Nessa quarta-feira (20), contrariando as expectativas do governo Lula (PT), a comissão mista para apurar as fraudes bilionárias no Instituto Nacional do Seguro Social foi instalada. O senador Carlos Viana (Podemos-MG) foi eleito presidente do grupo e indicou para a relatoria o deputado federal Alfredo Gaspar (União-AL).

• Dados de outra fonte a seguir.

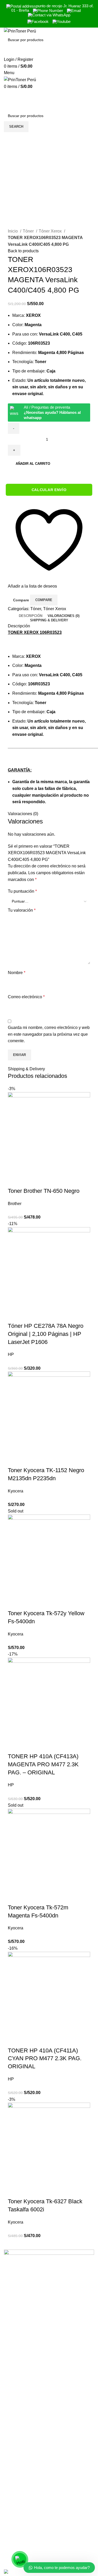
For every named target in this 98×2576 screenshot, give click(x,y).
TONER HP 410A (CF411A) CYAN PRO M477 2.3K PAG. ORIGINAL (45, 2058)
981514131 (14, 2542)
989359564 (14, 2530)
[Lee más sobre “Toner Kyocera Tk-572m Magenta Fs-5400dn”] (14, 1897)
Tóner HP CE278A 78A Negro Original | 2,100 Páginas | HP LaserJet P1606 (45, 1334)
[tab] (30, 616)
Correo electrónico (26, 997)
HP (11, 1354)
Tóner (29, 231)
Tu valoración (22, 910)
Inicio (13, 231)
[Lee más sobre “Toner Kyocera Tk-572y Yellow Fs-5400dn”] (14, 1602)
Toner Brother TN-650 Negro (43, 1191)
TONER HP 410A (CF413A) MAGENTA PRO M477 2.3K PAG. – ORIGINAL (43, 1764)
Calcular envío (49, 490)
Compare (21, 600)
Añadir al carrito (33, 464)
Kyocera (15, 1491)
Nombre (16, 972)
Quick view (28, 1180)
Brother (14, 1203)
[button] (14, 1180)
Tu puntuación (22, 891)
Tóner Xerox (51, 231)
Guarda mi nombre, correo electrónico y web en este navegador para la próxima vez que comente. (49, 1034)
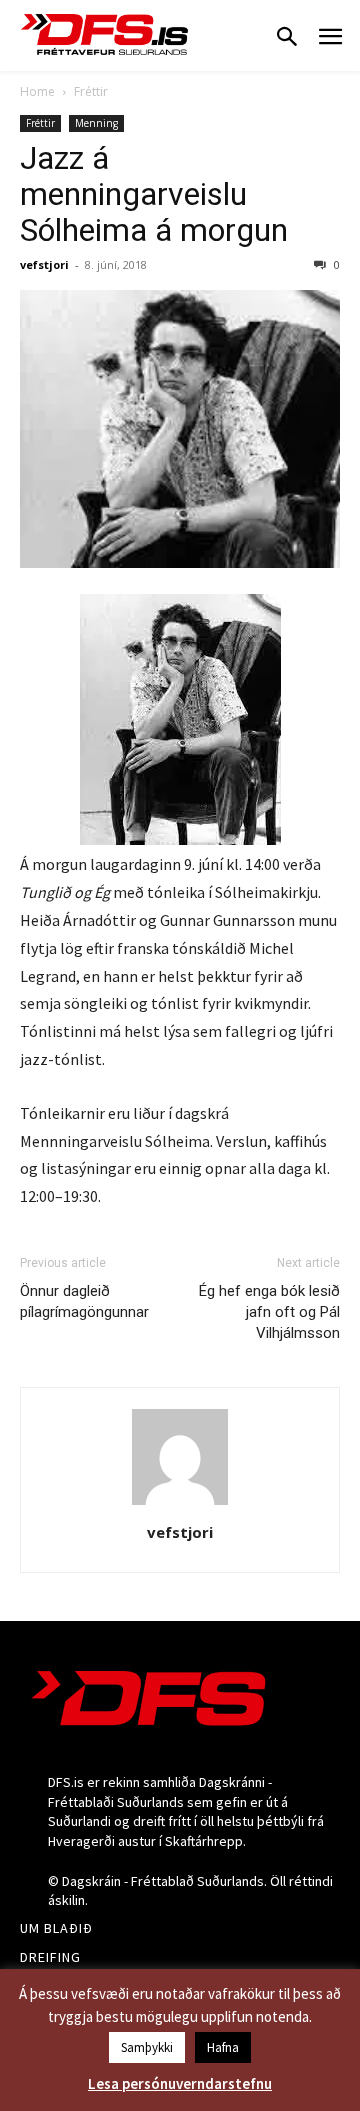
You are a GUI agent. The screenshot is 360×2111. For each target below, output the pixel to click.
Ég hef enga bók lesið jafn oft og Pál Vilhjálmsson (269, 1312)
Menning (96, 123)
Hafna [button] (223, 2047)
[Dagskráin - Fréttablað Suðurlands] (105, 34)
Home (37, 91)
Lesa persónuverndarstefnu (180, 2083)
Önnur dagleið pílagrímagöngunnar (84, 1301)
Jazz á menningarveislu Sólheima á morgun (154, 194)
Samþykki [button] (147, 2047)
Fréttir (91, 91)
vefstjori (44, 264)
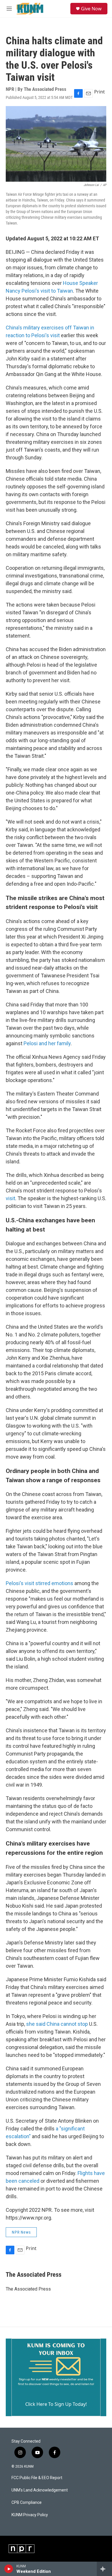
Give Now (91, 8)
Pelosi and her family (47, 1043)
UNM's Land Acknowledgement (39, 2490)
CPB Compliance (26, 2502)
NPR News (21, 2232)
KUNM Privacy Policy (29, 2515)
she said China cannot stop (57, 2024)
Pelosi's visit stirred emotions (39, 1583)
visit (10, 1198)
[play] (8, 2569)
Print (99, 92)
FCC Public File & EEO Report (36, 2478)
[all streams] (104, 2569)
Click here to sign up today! (56, 2404)
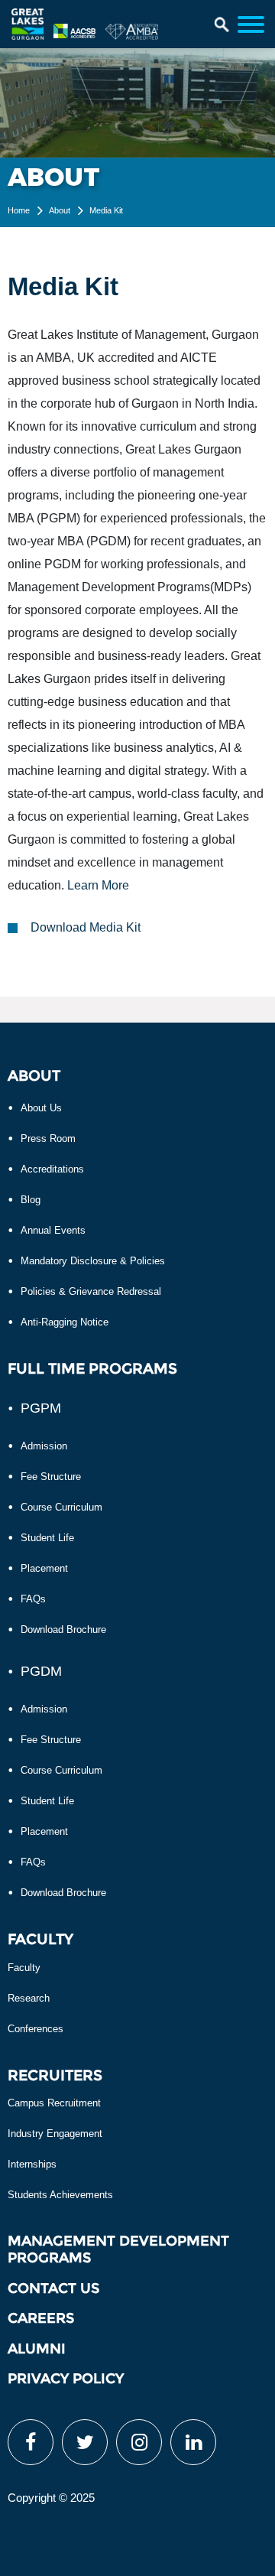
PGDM (41, 1671)
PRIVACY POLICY (66, 2378)
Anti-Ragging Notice (64, 1322)
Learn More (98, 885)
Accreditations (52, 1169)
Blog (30, 1199)
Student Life (47, 1537)
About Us (41, 1108)
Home (19, 210)
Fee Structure (51, 1476)
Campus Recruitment (54, 2103)
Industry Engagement (55, 2133)
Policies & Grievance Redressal (91, 1291)
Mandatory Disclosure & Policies (93, 1261)
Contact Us (53, 2288)
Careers (41, 2318)
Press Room (48, 1138)
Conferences (35, 2028)
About (59, 210)
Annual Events (53, 1230)
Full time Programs (92, 1368)
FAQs (33, 1599)
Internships (32, 2164)
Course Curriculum (61, 1507)
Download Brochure (63, 1629)
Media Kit (106, 210)
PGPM (41, 1408)
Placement (44, 1568)
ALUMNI (37, 2348)
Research (29, 1998)
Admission (44, 1446)
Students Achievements (60, 2194)
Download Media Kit (86, 927)
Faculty (24, 1967)
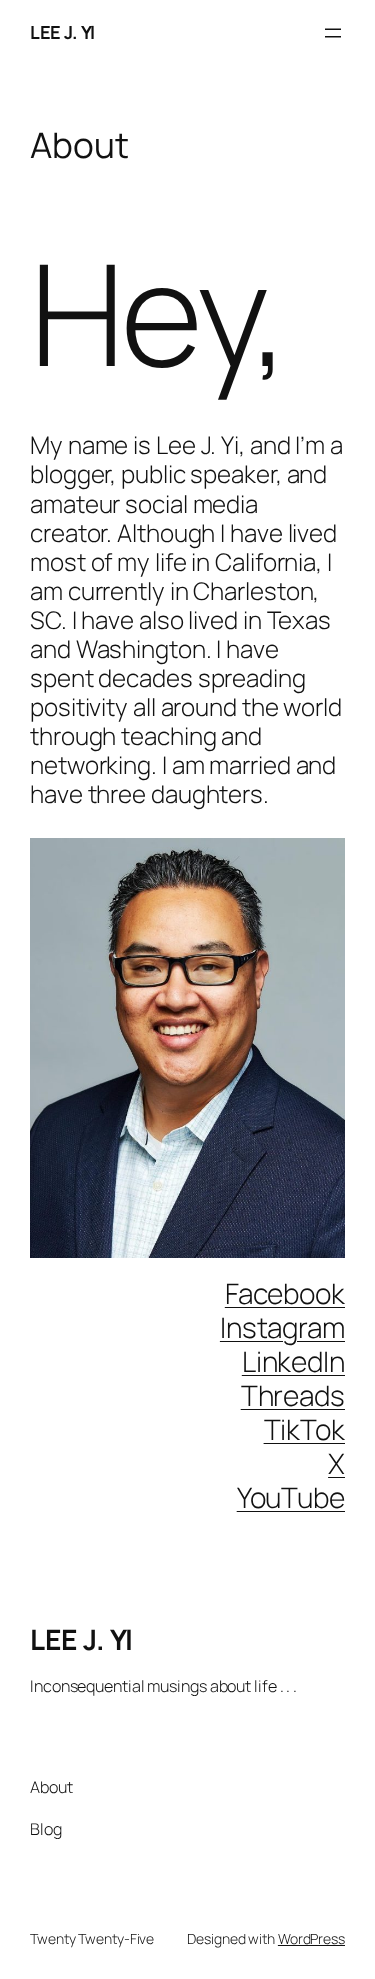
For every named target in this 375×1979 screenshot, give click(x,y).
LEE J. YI (62, 32)
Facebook (285, 1293)
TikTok (304, 1429)
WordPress (311, 1938)
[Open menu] (333, 33)
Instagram (282, 1327)
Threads (293, 1395)
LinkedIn (293, 1361)
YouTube (291, 1497)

A mudança de rota foi articulada pela oposição às vésperas da instalação do colegiado. Antes, as indicações dos presidentes da Câmara, Hugo Motta, e do Senado, Davi Alcolumbre – dadas como “quase certas” e acordadas com o Palácio do Planalto – eram o senador Omar Aziz (PSD-AM) para a presidência e o deputado Ricardo Ayres (Republicanos-TO) para a relatoria. Ambos mais alinhados ao governo.
A derrota escancarou um problema de articulação entre lideranças da base governista, que admitiram o erro e disseram ter “subestimado” a capacidade da oposição.